The pX region of HTLV-1 genome encodes two important regulatory proteins HBZ and Tax [9]. The substantial role of Tax and HBZ in HTLV-1 leukemogenesis is evident in the induction of T-cell lymphoma by transgenic expression of each of these transcripts in animal models [10, 11]. Interactions of HTLV-1 Tax and HBZ proteins with host machinery lead to diverse changes in cellular behavior through alterations of signal transduction pathways and gene expression marked by modulation of NF-κB, MAPK, AP-1, JAK/STAT, mTOR, IRFs, TGF-β, and p53 signaling pathways in HTLV-1 infected cells [12, 13]. The complex interactions of Tax and HBZ with host cellular pathways lead to increased proliferation and immune escape of the infected T-cells [14]. The leukemogenic effects of HTLV-1 transcripts are partially explained by their introduction of DNA instability and impairing DNA damage repair, which are signified by various mutations in immortalized ATLL cells [9, 15]. Many of these mutations also converge on pathways already dysregulated by direct interaction of Tax [16], which suggests their role in compensation of loss of Tax expression in the chronic infected cells and their capacity to progress and maintain the leukemic state during the later stages of infection [13, 17]. The higher rate of proliferation and greater survival advantage of HTLV-1 infected cells harboring Tax-mimicking mutations and negative selection of other clones in ATLL may explain the narrower and more uniform clonality of ATLL CD4+ T-cells compared to those of HTLV-1 associated myelopathy/Tropic spastic paraparesis (HAM/TSP) patients and asymptomatic carriers [18].

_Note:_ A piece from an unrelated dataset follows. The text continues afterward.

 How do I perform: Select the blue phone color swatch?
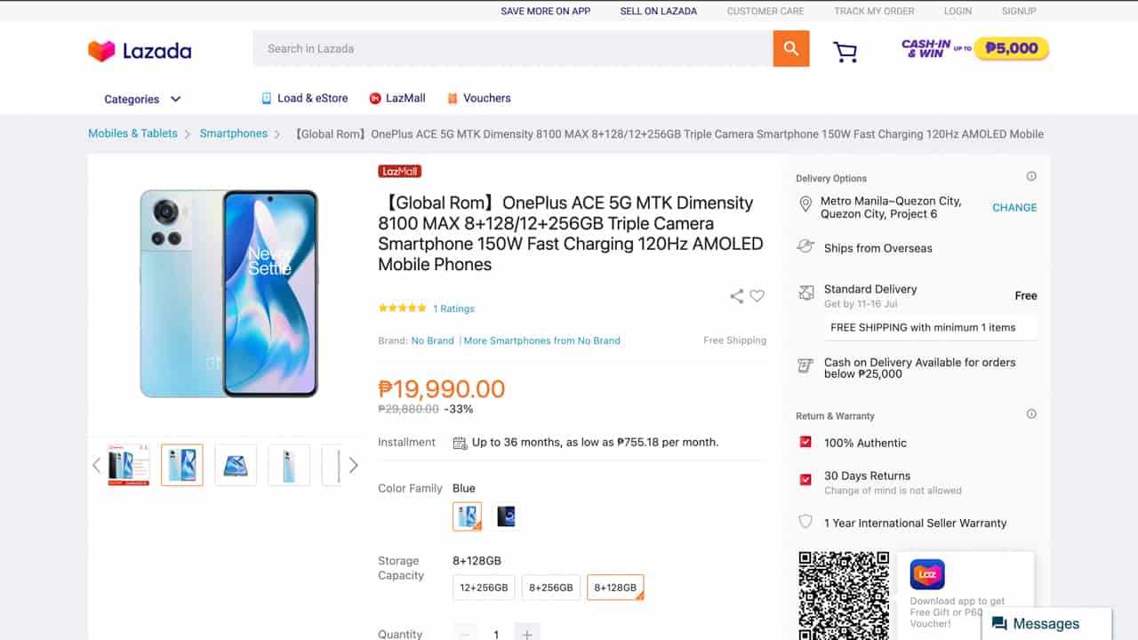pyautogui.click(x=467, y=516)
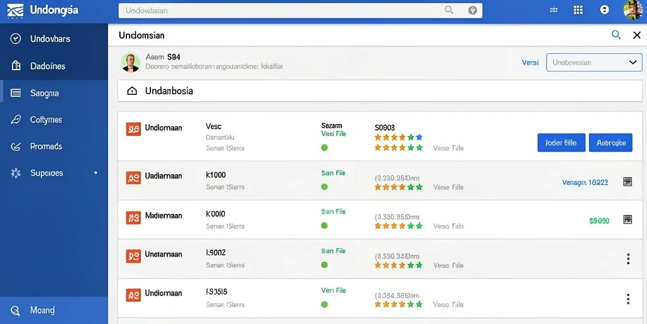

The ATLL specific genomic signature is not only reflected by the pre-transcriptional and transcriptional modification of gene expression. Infection with HTLV-1 virus and development of ATLL has been associated with significant dysregulation of microRNA (miRNAs) transcriptome in host cells, despite HTLV-1 not having any genome-encoded miRNAs [14, 19,20,21]. Indeed, the global downregulation of miRNAs in HTLV-1 infected cells by EZH2-induced trimethylated H3K27 histone (H3K27me3) has been cited as a crucial step in the development of ATLL [22]. Furthermore, the expression of DICER1 gene is also reduced in both HAM/TSP [12] and ATLL patients [23] further contributing to lower mature miRNAs in HTLV-1 infected cells. This transcriptomic profile is associated with a poor prognosis in several other malignancies such as hepatocellular carcinoma [24] and invasive breast carcinoma [25]. HTLV-1 is also associated with deregulation of numerous single miRNAs in infected cells which interfere with various biological processes, especially cell cycle regulation [26]. Analysis of these specific gene regulation signatures may reveal key molecular targets for novel treatment modalities in targeted cancer therapies for ATLL.

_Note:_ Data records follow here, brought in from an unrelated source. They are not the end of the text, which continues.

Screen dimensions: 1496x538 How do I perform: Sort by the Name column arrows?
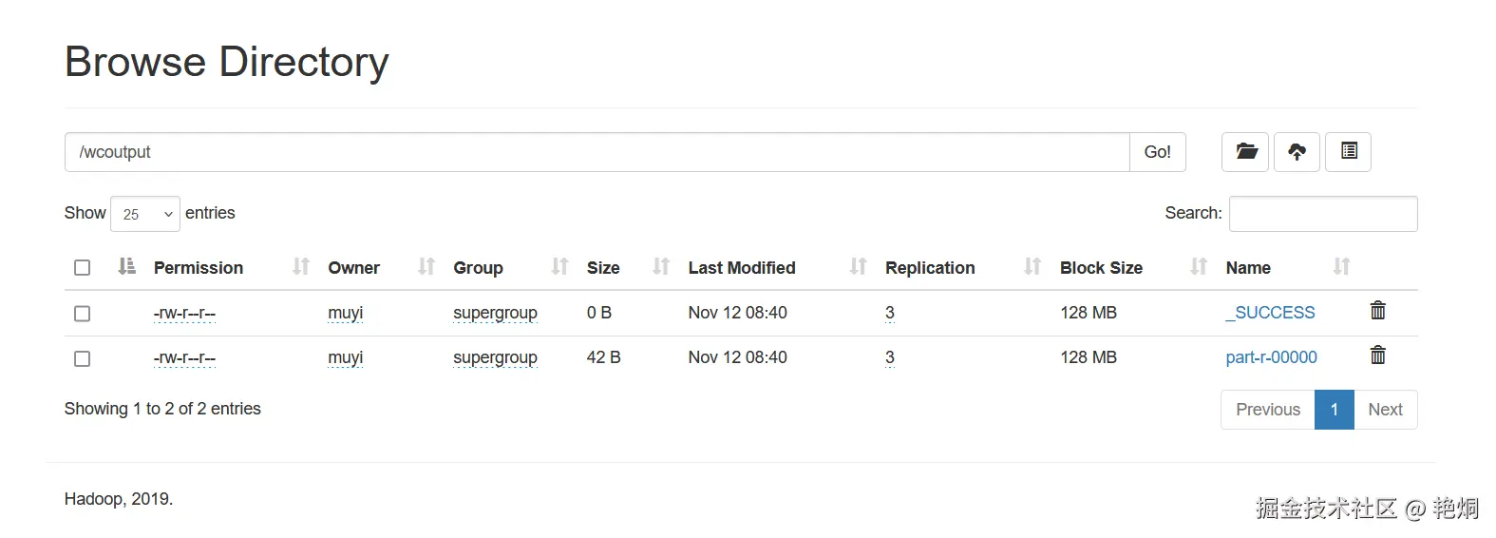point(1341,267)
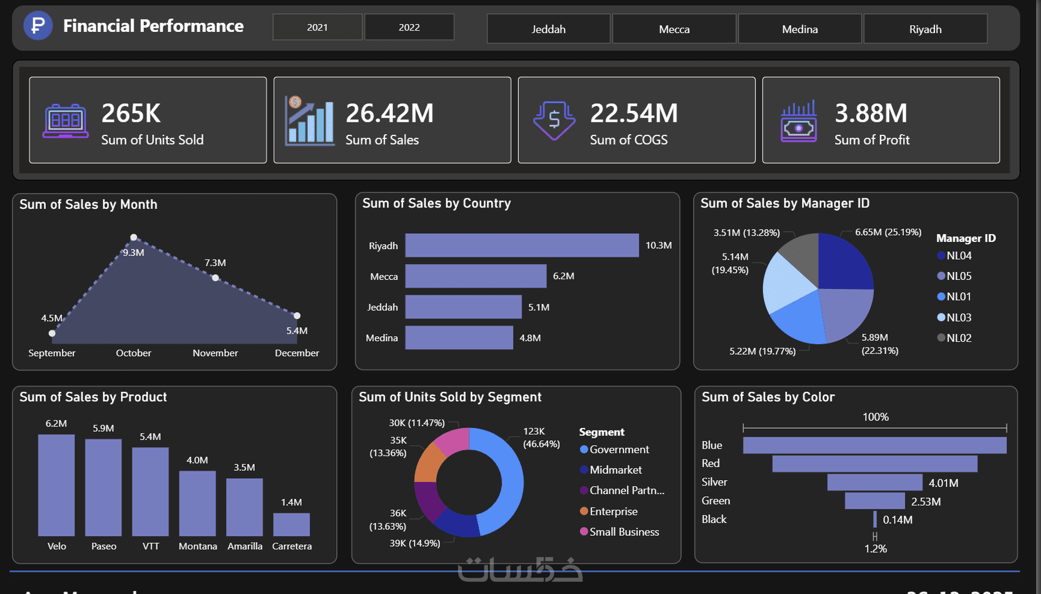Image resolution: width=1041 pixels, height=594 pixels.
Task: Select the December data point marker
Action: point(297,316)
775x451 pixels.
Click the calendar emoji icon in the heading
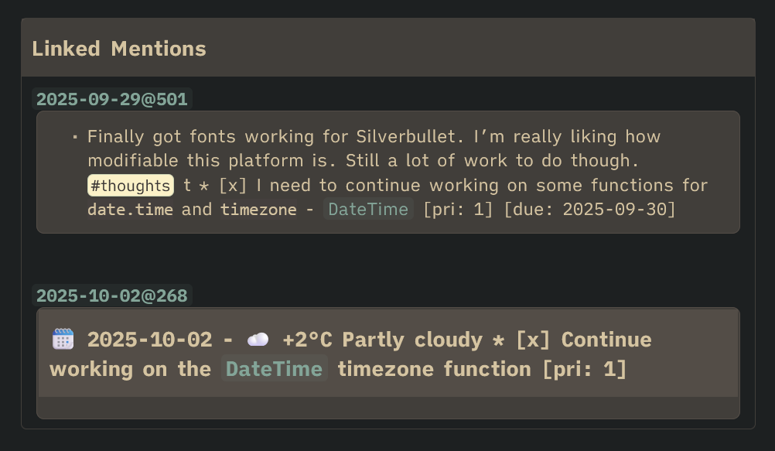[x=63, y=340]
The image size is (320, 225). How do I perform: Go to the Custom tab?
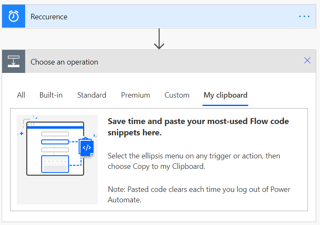click(177, 95)
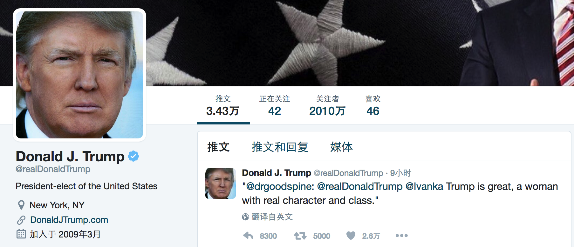Click the reply arrow icon on tweet
This screenshot has width=574, height=247.
pos(248,236)
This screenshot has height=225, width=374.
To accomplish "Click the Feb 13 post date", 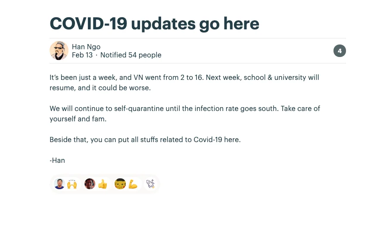I will coord(82,55).
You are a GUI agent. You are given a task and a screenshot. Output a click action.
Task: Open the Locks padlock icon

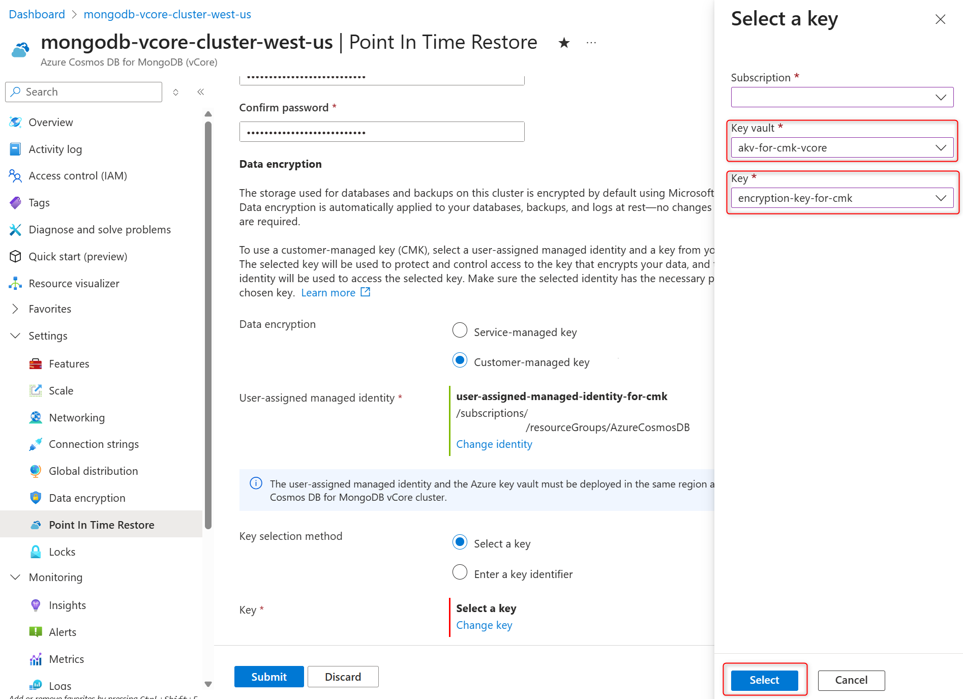(36, 552)
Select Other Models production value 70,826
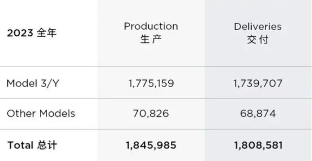 pyautogui.click(x=151, y=114)
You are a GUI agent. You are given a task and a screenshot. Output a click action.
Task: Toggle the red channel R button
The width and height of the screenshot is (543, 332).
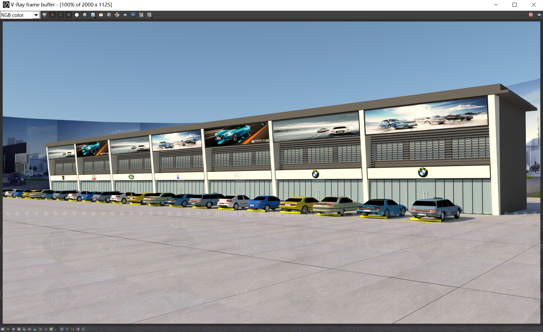(x=53, y=15)
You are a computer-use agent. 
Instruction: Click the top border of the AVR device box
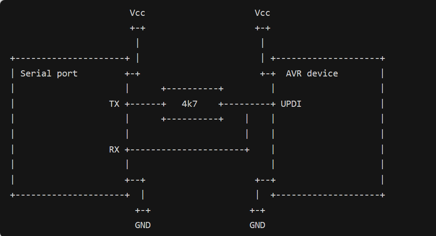click(x=328, y=58)
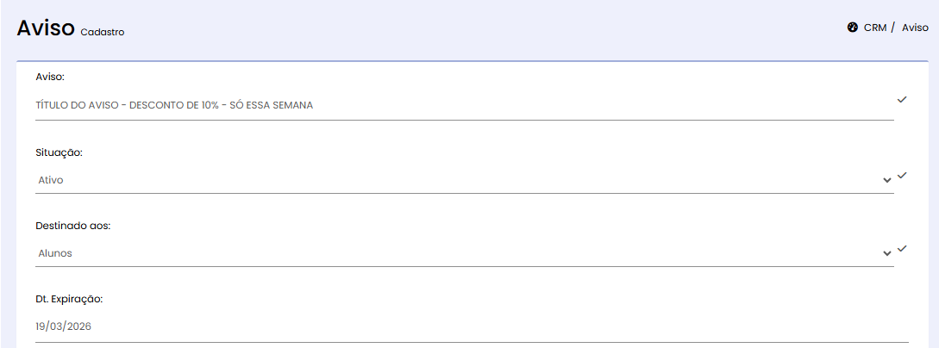Expand the Destinado aos dropdown chevron arrow
Image resolution: width=939 pixels, height=348 pixels.
(x=886, y=253)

Here we have conducted an integrated approach to analyze gene expression profiling studies to elucidate the anomalies in miRNA gene regulation system in infected cells through high-throughput analysis of previous transcriptomic datasets in the literature. The enriched pathways and highlighted genes in this study revealed novel disruptions in cell signaling cascades which were then confirmed by real time-PCR.
Materials and Methods
Database search and inclusion of eligible datasets
We searched the public domains, Gene Expression Omnibus (https://www.ncbi.nlm.nih.gov/geo) and Array Express (https://www.ebi.ac.uk/arrayexpress) by the end of 2018 to find datasets relevant to the expression levels of miRNA in ATLL patients and healthy donors. Fig. 1 highlights the keywords used and the overall flowchart in data gathering. The inclusion criterion was research studies with human miRNA microarray datasets and samples derived from peripheral blood of ATLL patients and healthy donors. Duplicate results and studies in which the donors were receiving treatment for ATLL and those with healthy HTLV-1 carriers as controls were excluded.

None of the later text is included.